▶ REQUISITOS DA TAREFA
Dê continuidade ao trecho sobre as conversas vazadas entre procuradores do MPF, a partir do ponto em que ele termina.

▶ TRECHO
• • • • • • •

Em novas conversas vazadas pelo site The Intercept Brasil, divulgadas na madrugada deste sábado (29), dois procuradores do Ministério Público Federal (MPF) trocam mensagens e criticam as práticas do ministro da Justiça e Segurança Pública, Sergio Moro, quando atuava como juiz. Os procuradores aparentavam preocupação com a entrada de Moro na política e a credibilidade da Lava Jato, ressaltando as supostas violações éticas do juiz.
Em conversas sobre a eleição presidencial, integrantes do MPF criticaram inclusive o fato de Rosângela Moro, mulher do ex-juiz, ter comemorado a eleição de Bolsonaro em suas redes sociais.

• • • • • • •

▶ DADOS ARMAZENADOS
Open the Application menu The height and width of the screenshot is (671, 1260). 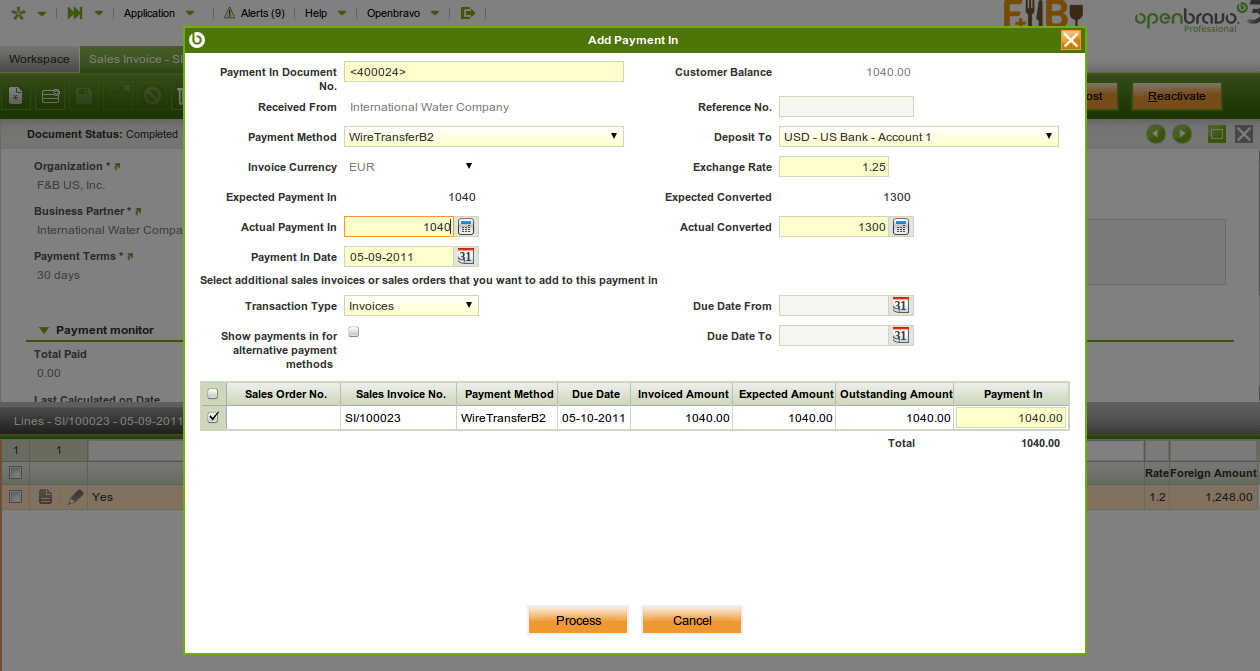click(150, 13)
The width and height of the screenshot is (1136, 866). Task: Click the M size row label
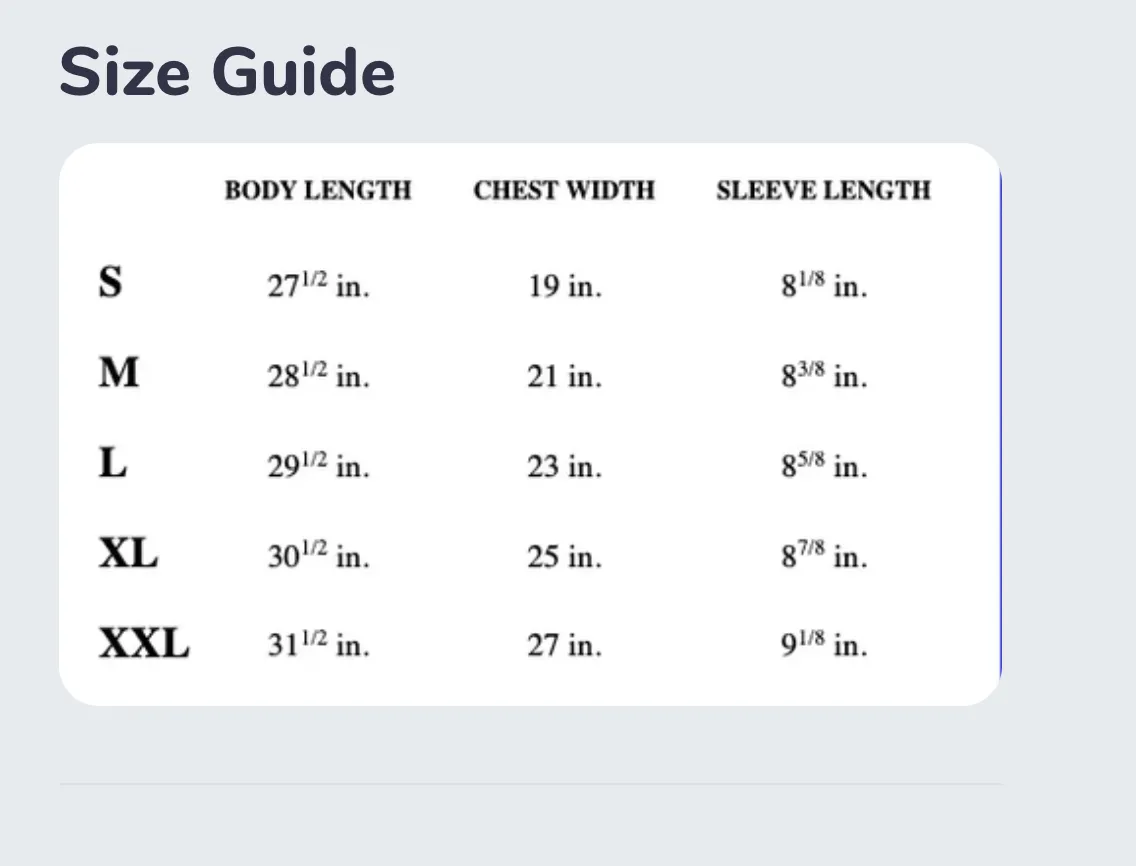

• • • • • • •

▶ A RESPOSTA
"Esposa de Moro comemorando a vitória de Bolso nas redes", diz o procurador Alan Mansur logo após a eleição. "Erro crasso", responde José Robalinho Cavalcanti, ex-presidente da Associação Nacional dos Procuradores da República. "Moro já cumprimentou o eleito. Como perde a chance de ficar de boa, pqp", afirma a procuradora Janice Agostinho Barreto Ascari. "Esse povo do interior é muito simplório", ironiza o procurador Luiz Fernando Lessa.
Para Janice, "Moro se perde na vaidade". Procurador regional da 4ª Região, João Carlos de Carvalho Rocha concorda e vai mais longe: "Ele se perdeu e pode levar a Lava Jato junto. Com essa adesão ao governo eleito toda a operação fica com cara de 'República do Galeão', uma das primeiras erupções do moralismo redentorista na política brasileira e que plantou as sementes para o que veio dez anos depois", afirma, em referência a um aparato militar montado pela Aeronáutica na Base Aérea do Galeão, em 1954, para interrogar suspeitos do atentado contra Carlos Lacerda na rua Tonelero, episódio considerado um dos estopins para o suicídio de Getúlio Vargas. Dez anos depois ocorreu o golpe militar.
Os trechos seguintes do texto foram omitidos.